Part way through the day yesterday I found myself thinking that a title for a blog about the day would include the idea of a rollercoaster. Later on I realized that just wasn’t accurate. A roller coaster goes up and down several times. That wasn’t the shape of the day. It was something else, but what? As I pondered that I had that very familiar verse of Scripture rise to my mind, “though I walk through the valley of the shadow of death”…..and for a while yesterday that was how it felt. We started off in wide open places, and without warning came upon that valley, it was pretty rotten in there, for me at least (grief triggers, etc.), and then I/we found ourselves being lifted out of the valley. The possibility of returning to the valley meant a roller coaster was in the making as the day wound down. I find myself pondering the verses I read first thing in the morning, a Christmas text, “he will be Emmanuel which means God with us” and noting how that echoed with Psalm 23, “yeah though I walk through the valley of the shadow of death, I will fear no evil, for thou art with me.” I don’t have the time or mental power to untangle exactly how “God with me” shaped this day but I made it through a painful valley, I was not alone, I am thankful for the people and gestures and currents of grace that proved to be the elevator out of the valley. I took lots of pictures yesterday, it was that kind of day, but none of the valley, so have no fear about seeing something hard, I will just tell you about it.

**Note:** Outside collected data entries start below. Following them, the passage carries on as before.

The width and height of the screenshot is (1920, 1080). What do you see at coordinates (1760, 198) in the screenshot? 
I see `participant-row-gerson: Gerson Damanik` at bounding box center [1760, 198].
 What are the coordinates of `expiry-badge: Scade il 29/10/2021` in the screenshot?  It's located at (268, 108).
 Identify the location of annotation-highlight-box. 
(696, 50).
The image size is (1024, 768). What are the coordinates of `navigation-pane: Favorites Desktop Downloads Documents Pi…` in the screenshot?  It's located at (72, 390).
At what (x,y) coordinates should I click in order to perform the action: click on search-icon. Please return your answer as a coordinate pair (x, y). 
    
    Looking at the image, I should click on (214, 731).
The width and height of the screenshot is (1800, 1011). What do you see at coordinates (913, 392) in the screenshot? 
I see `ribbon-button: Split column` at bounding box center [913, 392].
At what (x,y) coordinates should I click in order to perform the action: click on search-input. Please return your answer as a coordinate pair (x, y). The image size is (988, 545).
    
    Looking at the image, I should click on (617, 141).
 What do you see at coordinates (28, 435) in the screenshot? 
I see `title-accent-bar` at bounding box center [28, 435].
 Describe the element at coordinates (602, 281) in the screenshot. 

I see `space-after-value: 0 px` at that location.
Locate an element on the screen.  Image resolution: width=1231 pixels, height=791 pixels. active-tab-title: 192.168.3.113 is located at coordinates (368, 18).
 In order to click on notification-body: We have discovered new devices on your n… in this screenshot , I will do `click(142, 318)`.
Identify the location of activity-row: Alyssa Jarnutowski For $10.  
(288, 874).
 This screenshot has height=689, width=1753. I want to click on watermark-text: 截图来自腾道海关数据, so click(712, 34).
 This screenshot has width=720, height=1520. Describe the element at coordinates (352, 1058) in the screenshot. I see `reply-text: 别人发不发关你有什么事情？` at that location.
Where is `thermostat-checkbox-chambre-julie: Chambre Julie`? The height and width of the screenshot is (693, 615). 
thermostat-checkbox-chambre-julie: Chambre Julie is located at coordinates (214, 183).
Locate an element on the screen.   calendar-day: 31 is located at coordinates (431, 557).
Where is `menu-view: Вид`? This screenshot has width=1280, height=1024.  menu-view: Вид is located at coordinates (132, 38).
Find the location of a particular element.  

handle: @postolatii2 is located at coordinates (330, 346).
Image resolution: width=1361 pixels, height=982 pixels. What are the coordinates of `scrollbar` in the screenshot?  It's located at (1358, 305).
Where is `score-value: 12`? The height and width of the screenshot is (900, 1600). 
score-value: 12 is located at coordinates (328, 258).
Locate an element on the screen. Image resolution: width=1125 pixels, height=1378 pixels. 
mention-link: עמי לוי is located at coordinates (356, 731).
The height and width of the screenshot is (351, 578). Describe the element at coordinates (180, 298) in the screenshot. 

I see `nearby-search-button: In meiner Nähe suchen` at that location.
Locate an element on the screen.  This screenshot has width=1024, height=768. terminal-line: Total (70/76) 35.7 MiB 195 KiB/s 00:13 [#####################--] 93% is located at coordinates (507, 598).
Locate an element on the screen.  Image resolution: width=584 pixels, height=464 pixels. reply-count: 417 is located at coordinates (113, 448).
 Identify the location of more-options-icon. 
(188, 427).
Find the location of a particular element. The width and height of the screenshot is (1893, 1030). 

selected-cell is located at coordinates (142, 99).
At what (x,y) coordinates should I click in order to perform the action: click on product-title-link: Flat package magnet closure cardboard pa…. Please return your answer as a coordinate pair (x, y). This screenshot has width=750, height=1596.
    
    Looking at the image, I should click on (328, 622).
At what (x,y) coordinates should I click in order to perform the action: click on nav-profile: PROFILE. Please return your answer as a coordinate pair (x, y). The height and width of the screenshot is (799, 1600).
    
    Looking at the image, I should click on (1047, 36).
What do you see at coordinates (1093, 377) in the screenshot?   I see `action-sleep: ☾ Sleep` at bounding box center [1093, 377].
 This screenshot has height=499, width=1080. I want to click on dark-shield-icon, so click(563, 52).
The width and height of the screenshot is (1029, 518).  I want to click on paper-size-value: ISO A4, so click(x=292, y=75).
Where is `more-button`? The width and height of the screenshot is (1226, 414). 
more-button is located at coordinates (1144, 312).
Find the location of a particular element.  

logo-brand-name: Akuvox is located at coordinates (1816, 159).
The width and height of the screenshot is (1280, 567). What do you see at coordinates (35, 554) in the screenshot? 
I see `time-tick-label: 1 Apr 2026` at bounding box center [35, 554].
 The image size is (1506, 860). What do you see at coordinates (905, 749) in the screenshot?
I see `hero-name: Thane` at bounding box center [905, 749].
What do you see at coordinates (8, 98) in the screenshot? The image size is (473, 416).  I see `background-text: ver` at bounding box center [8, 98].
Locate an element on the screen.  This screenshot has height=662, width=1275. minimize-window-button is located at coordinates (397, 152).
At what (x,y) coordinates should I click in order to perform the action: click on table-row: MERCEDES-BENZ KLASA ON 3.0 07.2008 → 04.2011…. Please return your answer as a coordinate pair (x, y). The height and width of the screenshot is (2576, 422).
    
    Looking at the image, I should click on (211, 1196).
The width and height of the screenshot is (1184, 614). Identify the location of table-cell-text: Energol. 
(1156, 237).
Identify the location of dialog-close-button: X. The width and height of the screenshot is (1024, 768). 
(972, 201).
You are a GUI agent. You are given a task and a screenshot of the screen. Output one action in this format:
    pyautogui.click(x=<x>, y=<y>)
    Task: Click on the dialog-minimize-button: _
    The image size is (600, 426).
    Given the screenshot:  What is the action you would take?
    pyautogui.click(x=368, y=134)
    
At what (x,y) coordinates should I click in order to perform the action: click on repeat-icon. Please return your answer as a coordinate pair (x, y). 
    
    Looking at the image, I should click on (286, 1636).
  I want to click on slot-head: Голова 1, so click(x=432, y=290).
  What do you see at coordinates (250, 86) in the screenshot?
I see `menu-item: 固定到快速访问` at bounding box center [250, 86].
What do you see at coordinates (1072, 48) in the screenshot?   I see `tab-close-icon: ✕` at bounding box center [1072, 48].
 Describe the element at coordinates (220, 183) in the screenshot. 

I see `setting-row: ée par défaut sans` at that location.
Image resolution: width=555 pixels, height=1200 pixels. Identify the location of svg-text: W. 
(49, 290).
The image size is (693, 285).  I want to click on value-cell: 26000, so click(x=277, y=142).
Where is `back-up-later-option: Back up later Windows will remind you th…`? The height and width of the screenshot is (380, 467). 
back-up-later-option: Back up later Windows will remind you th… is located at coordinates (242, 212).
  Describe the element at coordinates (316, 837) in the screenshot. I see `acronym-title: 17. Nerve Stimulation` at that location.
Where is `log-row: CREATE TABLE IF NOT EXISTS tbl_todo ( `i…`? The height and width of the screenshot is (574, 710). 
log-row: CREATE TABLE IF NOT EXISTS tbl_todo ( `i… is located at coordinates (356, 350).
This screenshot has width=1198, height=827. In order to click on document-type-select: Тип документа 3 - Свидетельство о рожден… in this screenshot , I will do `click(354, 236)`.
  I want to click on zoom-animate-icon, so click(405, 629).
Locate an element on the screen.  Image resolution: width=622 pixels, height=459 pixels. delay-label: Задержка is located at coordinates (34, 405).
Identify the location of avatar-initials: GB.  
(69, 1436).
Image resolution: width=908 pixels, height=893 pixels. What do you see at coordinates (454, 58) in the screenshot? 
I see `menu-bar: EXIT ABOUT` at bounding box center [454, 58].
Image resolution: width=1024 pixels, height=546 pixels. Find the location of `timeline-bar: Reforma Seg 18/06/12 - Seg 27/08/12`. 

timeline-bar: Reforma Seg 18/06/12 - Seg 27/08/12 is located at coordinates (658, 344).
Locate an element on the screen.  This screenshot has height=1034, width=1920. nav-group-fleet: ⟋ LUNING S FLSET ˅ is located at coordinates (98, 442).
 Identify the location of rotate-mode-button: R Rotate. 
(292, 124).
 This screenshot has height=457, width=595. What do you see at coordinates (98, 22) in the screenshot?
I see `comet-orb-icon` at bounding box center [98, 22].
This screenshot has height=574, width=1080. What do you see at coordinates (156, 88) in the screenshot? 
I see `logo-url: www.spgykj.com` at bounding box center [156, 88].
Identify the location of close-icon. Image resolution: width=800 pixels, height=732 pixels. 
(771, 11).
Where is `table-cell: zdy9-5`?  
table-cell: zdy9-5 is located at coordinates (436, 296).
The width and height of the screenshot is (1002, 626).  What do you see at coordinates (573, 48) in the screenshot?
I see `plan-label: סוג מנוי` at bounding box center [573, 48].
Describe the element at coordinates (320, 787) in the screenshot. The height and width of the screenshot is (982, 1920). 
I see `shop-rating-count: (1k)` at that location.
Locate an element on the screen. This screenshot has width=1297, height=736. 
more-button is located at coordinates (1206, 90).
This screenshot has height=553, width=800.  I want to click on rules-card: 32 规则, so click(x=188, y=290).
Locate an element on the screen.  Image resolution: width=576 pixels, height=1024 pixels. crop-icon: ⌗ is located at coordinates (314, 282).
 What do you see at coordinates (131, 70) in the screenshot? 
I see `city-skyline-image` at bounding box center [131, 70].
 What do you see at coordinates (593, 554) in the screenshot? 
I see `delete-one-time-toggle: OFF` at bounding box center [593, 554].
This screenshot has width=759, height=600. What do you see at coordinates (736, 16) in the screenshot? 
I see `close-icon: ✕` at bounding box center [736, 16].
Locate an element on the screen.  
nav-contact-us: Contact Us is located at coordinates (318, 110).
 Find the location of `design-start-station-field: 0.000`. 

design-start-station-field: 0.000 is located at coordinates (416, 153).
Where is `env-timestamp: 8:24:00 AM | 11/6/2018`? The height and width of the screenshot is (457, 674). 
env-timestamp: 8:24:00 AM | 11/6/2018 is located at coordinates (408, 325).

It was after this that things went south. The calf that had been pulled in the morning was not doing well. There is a disheartening reality to this. Russ intentionally left the heifer and calf to lie and rest after the pull. He understands this is needed given all that they have each been through. The trouble is that things got super challenging for Russ after this. He was not able to get back to those animals as quickly as he should have. Everyone else was under experienced or busy or both for the assessment and retrieval that needed to happen. Its kind’ve complicated. Fast forward to late afternoon, Russell brings me Like’s calf, it is not doing well and there is a sign that another cow stepped on it. He headed out to get to other things. I was left alone with this beautiful but struggling calf. I rubbed it and rubbed it, trying to dry it and to get its circulation improving. I was assessing what I was seeing and hoping for the best, leaning over that calf and pouring every caregiving instinct I have into it, and it died, right in front of me. I couldn’t give up, partly because a bit of spontaneous movement would give me fresh hope. You know where this is going right? Flashback and emotion. Damnit. I couldn’t save my Mom and I couldn’t save this calf. It was overwhelming. It was the deepest and darkest part of the valley. I called Russell, washed my face, changed my pants and called Grandma Shirley. Despite being late I was coming for tea. This is where the elevator out of the valley started this time around. Russ was so sorry to have put me through that. Sympathy helps. I got to Grandma Shirley’s, who is in our Covid bubble, and she said to me, “dear, at Christmas I put four shortbread cookies away in the freezer knowing there would be a day that I would need them, I think today is the day.” Her delicious tea and those beautiful cookies and just getting off the #*#* ranch were a bit of ointment on my wounds. While there I got an odd picture from Russell and Morgan. Shirley and I thought Morgan was holding a baby deer on his lap in the jeep. That wasn’t it. It was a second time in the day that animals elevated our experience and brought wonder.
As we went to bed there was the possibility that Diane the rabbit was going to die in the night. Russ said, “she is either going to wake us up at 3am lunging out of her box (by that point located in “the company bathroom”) or die.” The valley of the shadow of death lingered near once more.
Thats all for this day. I think that is the end of this storm too and future posts won’t be such a long read. I hope.